Enfant, je ne jouais pas beaucoup avec les autres.
Je les regardais.
Leurs interactions, leurs silences, ce qu'ils ne disaient pas.
Plus tard j'ai étudié la psychologie. Pas pour avoir un diplôme — pour comprendre. Le fonctionnement psychique me fascine encore aujourd'hui. Comment on se construit. Comment on se défait. Comment on revient.

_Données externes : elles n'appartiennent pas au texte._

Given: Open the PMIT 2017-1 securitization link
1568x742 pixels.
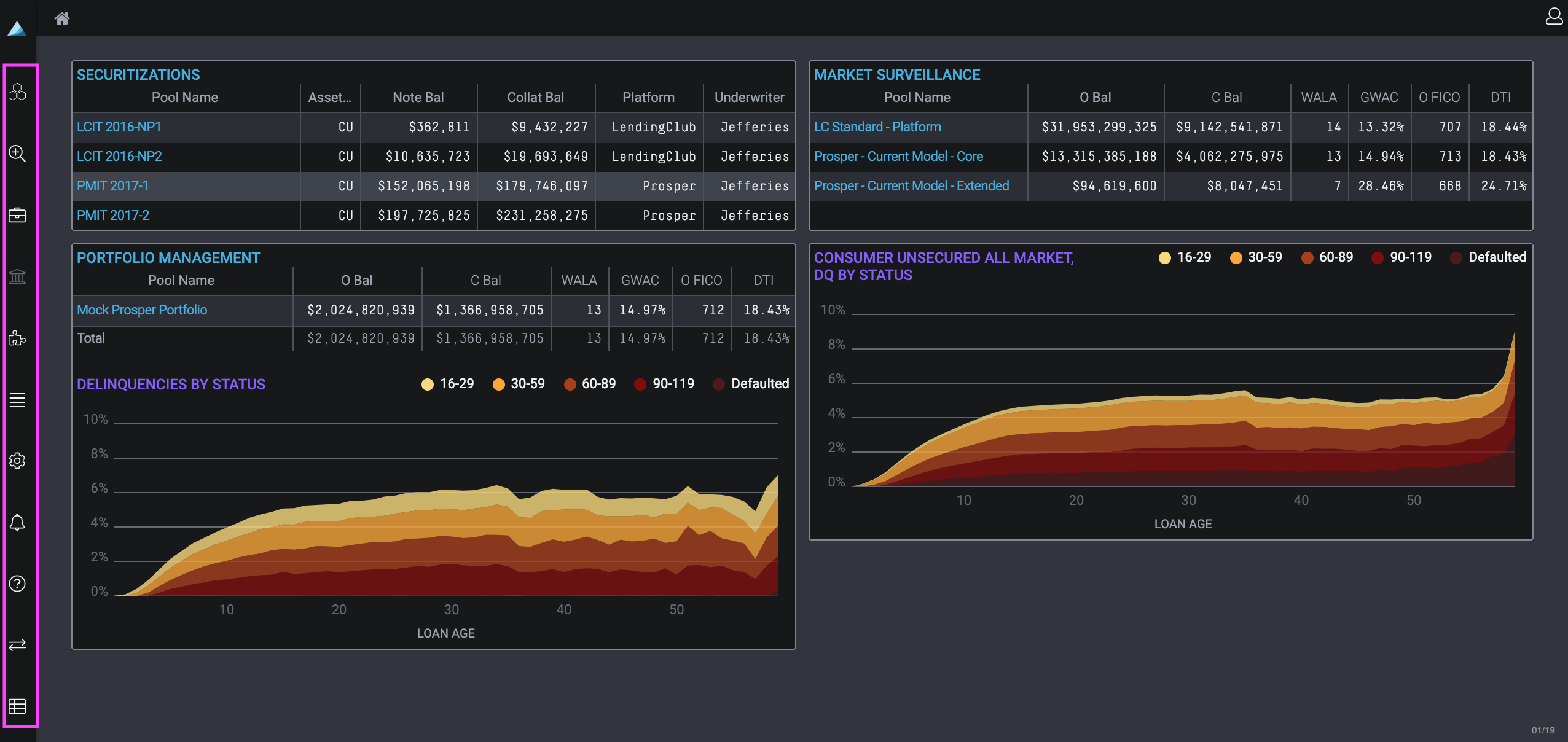Looking at the screenshot, I should (x=112, y=186).
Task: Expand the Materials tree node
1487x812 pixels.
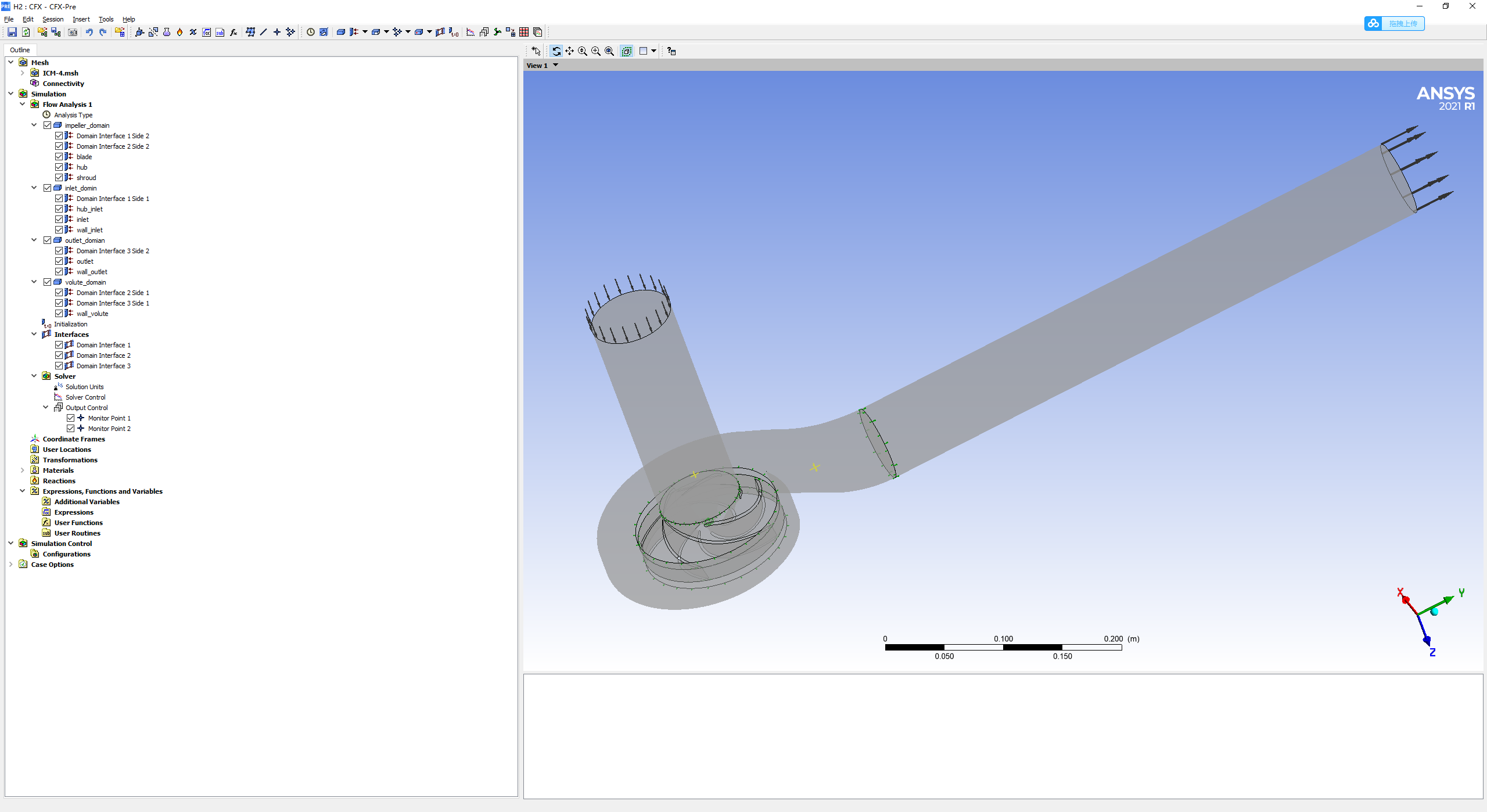Action: click(x=23, y=470)
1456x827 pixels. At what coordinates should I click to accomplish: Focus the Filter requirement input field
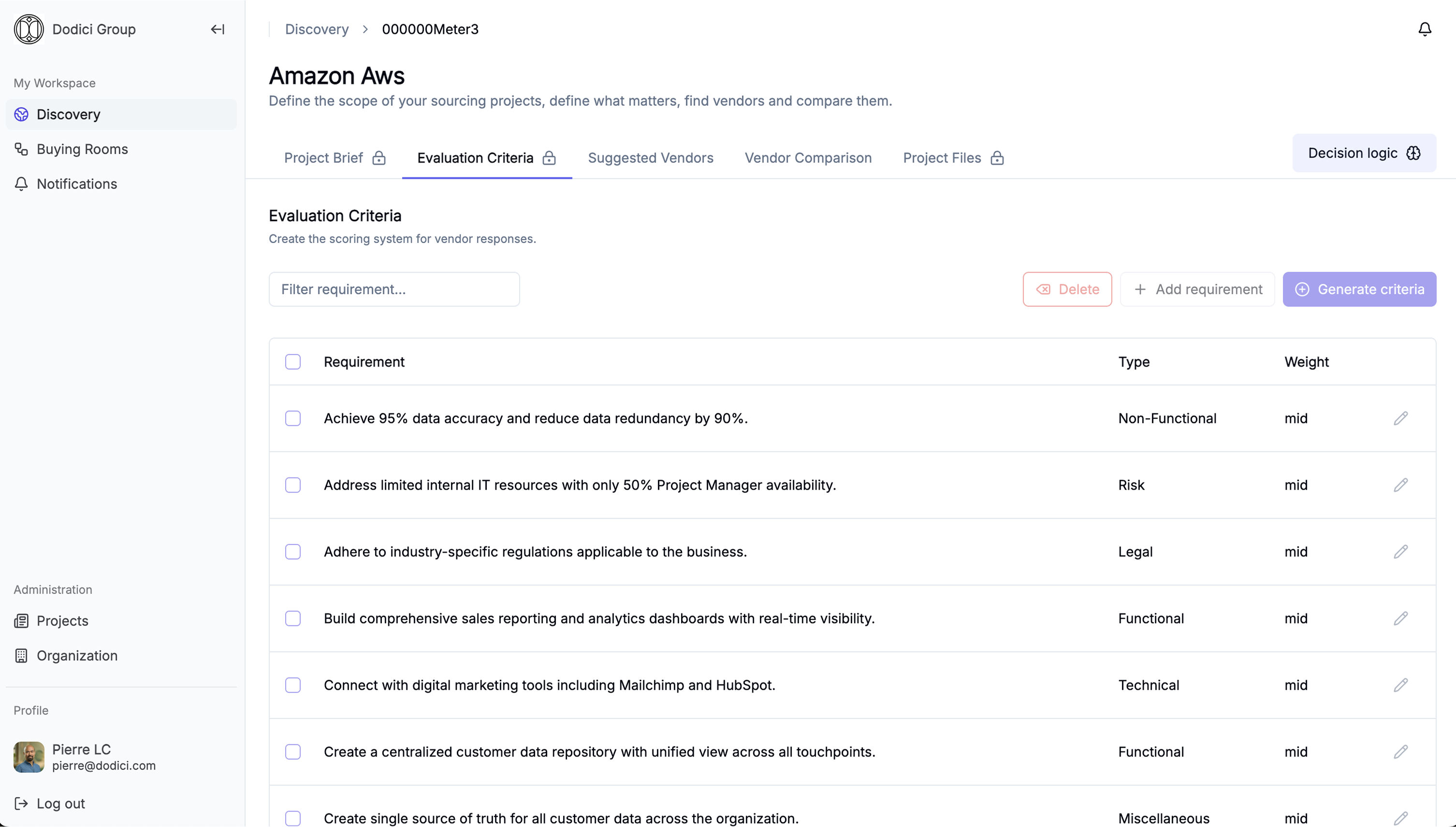click(393, 289)
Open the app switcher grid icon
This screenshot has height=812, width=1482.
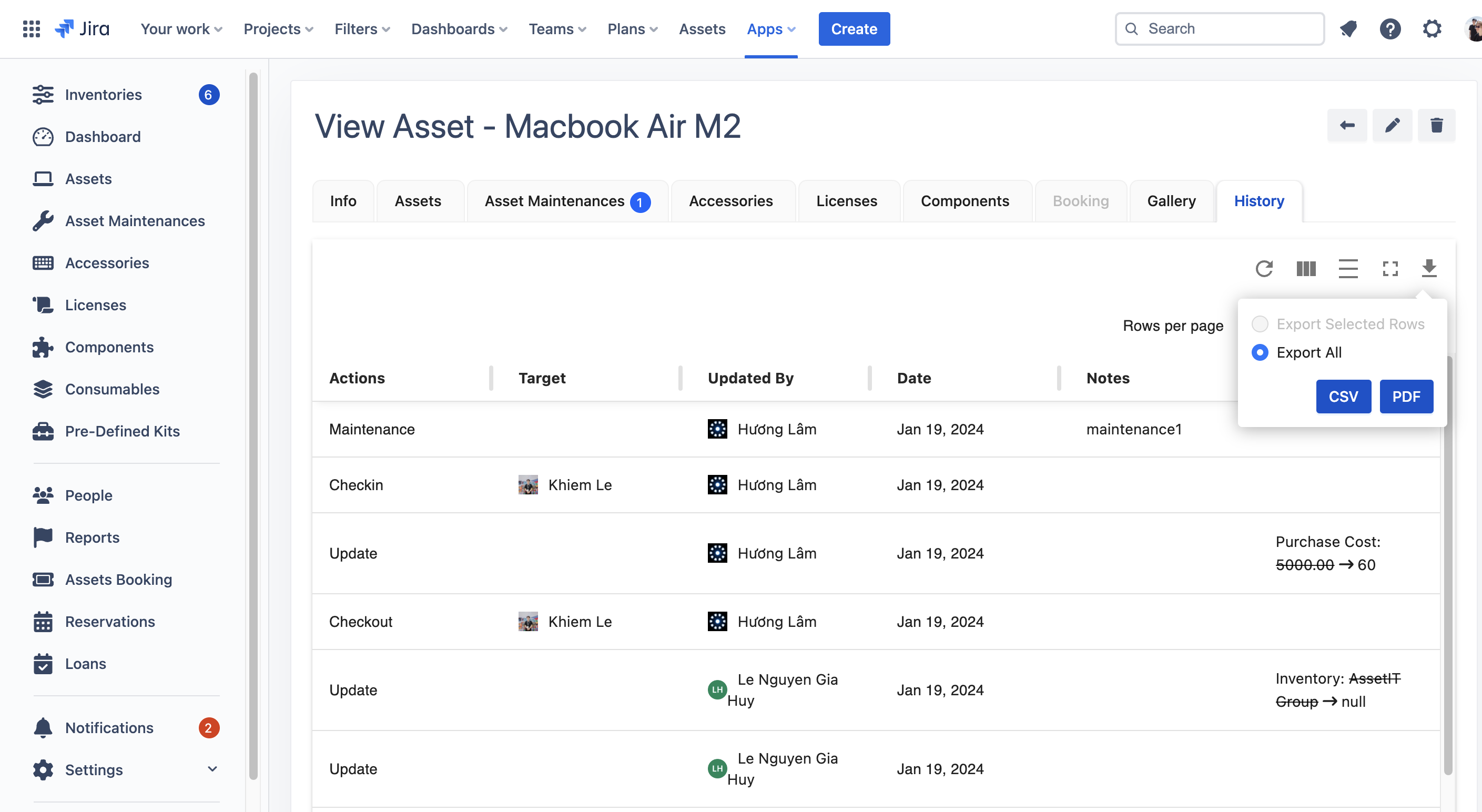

La psychologie m'a appris à comprendre. Mais elle met dans des cases. Elle nomme ce qui ne va pas. Ce n'est pas une critique. Le diagnostic a sa place, et il est important. Mais moi je voulais autre chose pour ma pratique — quelque chose de complémentaire.
La sophrologie ne cherche pas d'étiquette. Elle te demande juste de te regarder, toi — avec bienveillance — et d'agir sur ce que tu ne veux plus porter.
Le massage ayurvédique est entré dans ma pratique par curiosité — une formatrice, une initiation, et quelque chose qui s'est mis en place naturellement. Le toucher comme langage. Le corps comme lieu d'intelligence.
Aujourd'hui j'accompagne les femmes qui portent beaucoup.
Celles qui gèrent, qui encaissent, qui avancent.
Et qui ont oublié qu'elles avaient le droit de poser ce qu'elles portent.